From the voter’s perspective the challenge workflow is still pretty simple:
The back end protocol becomes a little more complicated, but not too bad.
S:
here means something is being posted on chain by the “system”, and V:
means something is posted on chain by the voter’s trusted app.
Self-certify casts & audits
Rather than communicating with the voting system locally via touchscreen or a poll worker, the choice to audit or cast should be publicly announced on chain. You control your own phone app and the blockchain is independent, so there’s no plausible way for the voting system to interfere with your choice or know about it in advance.
IMO this new version would be fun for voters and would probably cause the amount of challenges to rise dramatically. It would feel like doing something, having a real choice, challenging the state etc.
Immediate, public audit results
Another advantage is that you can immediately download the encrypted ballot from the bulletin board website and/or blockchain. If the voting machine also publishes the nonce (random number) used to encrypt, the app can use that to “brute force” all possible ballot selections until it finds the one that matches the ciphertext. That way, you can confirm that the encrypted choices look right. You should then have the additional choice to publicly certify that they do, or publicly launch a dispute (have someone look at the paper ballot). Being able to see everyone else doing this on chain will raise confidence in the system.
Live statistics
All these certifications on chain add up to vastly improved real-time data, which can be published fast enough to head off any misinformation about the election. In my opinion that’s the real secret sauce! Reliable, immediate proof that there’s no large scale fraud that could plausibly be changing the results of the election.
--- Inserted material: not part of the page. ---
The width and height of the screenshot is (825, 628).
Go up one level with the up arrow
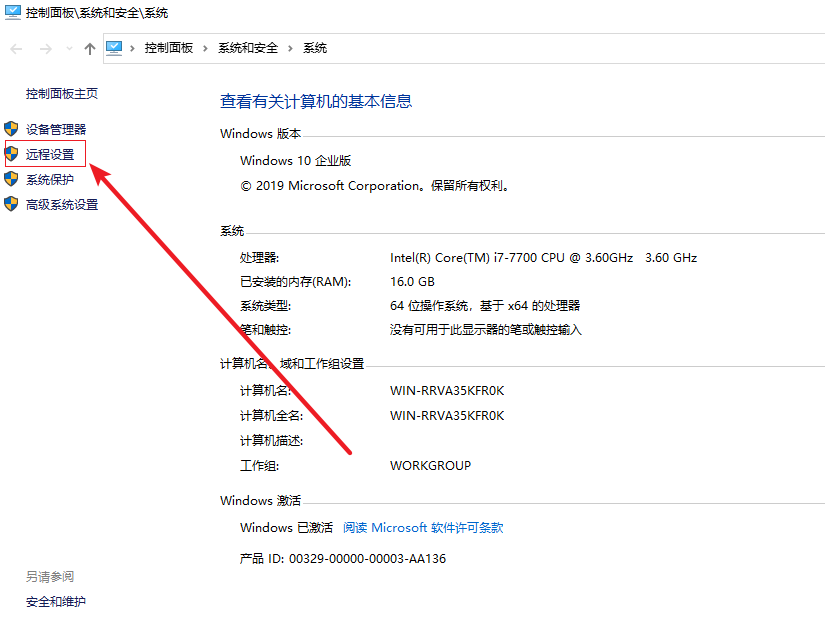[90, 49]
I’ll leave it at that for now, because it’s such an important point that it deserves its own post.
Handling new complications
On-chain privacy
It’s important to note that you would not be linking your identity to your voting actions on chain. That could be dangerous if your vote is selected for decryption during a risk limiting audit.
Instead, I’m proposing that the voting app generate a new wallet/address per vote. After you show your ID at the check-in counter, the poll worker would send a “vote in progress” NFT to the wallet authorizing it to vote.
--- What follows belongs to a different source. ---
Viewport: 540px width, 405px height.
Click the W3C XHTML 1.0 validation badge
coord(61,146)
That’s why in my version you have to revisit the check-in station each time you vote: you’re getting a new NFT.
On chain, everyone sees a series of anonymous-but-authorized NFTs going through the voting steps.
They’re created by the poll worker and burned by the voter during cast
, certify
, and dispute
actions.
Optionally, there could be a final “Mint Rewards” station where a poll worker reads the history of your voting actions from your app and sends rewards to your personal wallet without connecting them to anything else on chain: “I voted”, “I audited”, “$10 reward”, etc.
Dispute collateral?
You could imagine a situation where disgruntled voters might “DDoS” the system by auditing and then baselessly disputing every ballot. To prevent that, you could simply limit the number of audits per person. That seems reasonable. But another possibility would be to have voters post collateral each time so frivolous disputes cost money. I don’t think it would be fair to require people to pay to audit, but it might be reasonable to pay everyone for voting, and ask that they risk the reward money to launch a dispute. Of course, if they actually catch the system cheating there should be a much larger reward! I would have to think about this more before having a strong opinion about the best mechanism.